EXERCISE DETAILS: Repeat precisely the span of lines below that opens with the line containing "Given: Select the TheLoneGunmen relay" and closes with the line containing "Click info icon next to Agent Log Files", both included.

═════ AVAILABLE DATA ═════

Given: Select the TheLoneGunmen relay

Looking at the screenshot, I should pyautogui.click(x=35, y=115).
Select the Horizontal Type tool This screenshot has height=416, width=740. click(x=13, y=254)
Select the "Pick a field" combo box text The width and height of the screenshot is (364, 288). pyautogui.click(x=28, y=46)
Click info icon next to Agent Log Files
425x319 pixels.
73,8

═════
═════ AVAILABLE DATA ═════

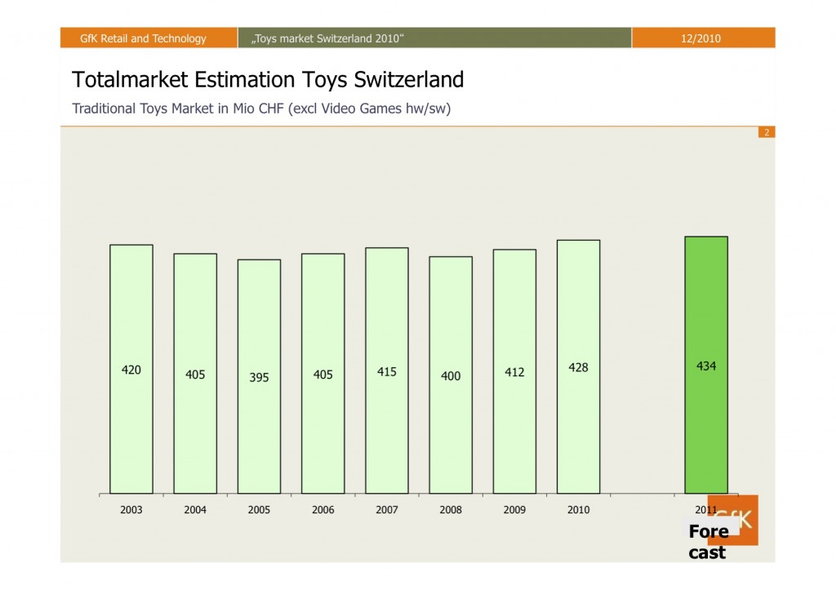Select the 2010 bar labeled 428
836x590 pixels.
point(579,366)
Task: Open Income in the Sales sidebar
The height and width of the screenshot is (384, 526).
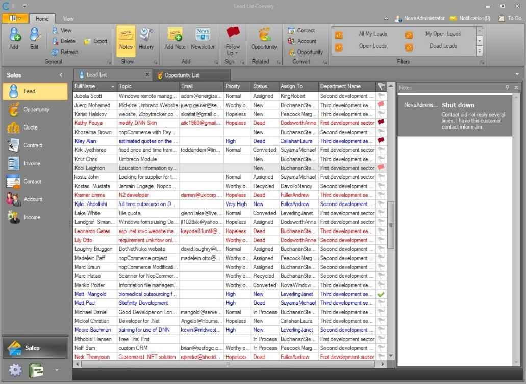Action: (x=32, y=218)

═════
═════ AVAILABLE DATA ═════

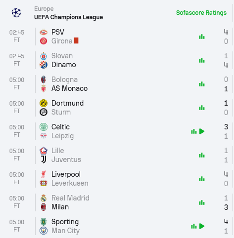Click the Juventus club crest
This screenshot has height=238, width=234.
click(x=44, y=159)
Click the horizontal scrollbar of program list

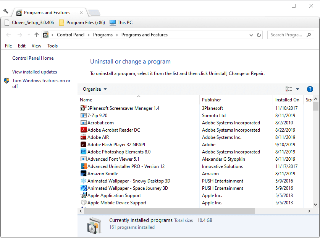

═════

SOLUTION TO THIS TASK:
Given: Select the TheLoneGunmen relay

Looking at the screenshot, I should pyautogui.click(x=35, y=115).
Select the Horizontal Type tool This screenshot has height=416, width=740. click(x=13, y=254)
Select the "Pick a field" combo box text The width and height of the screenshot is (364, 288). pyautogui.click(x=28, y=46)
Click info icon next to Agent Log Files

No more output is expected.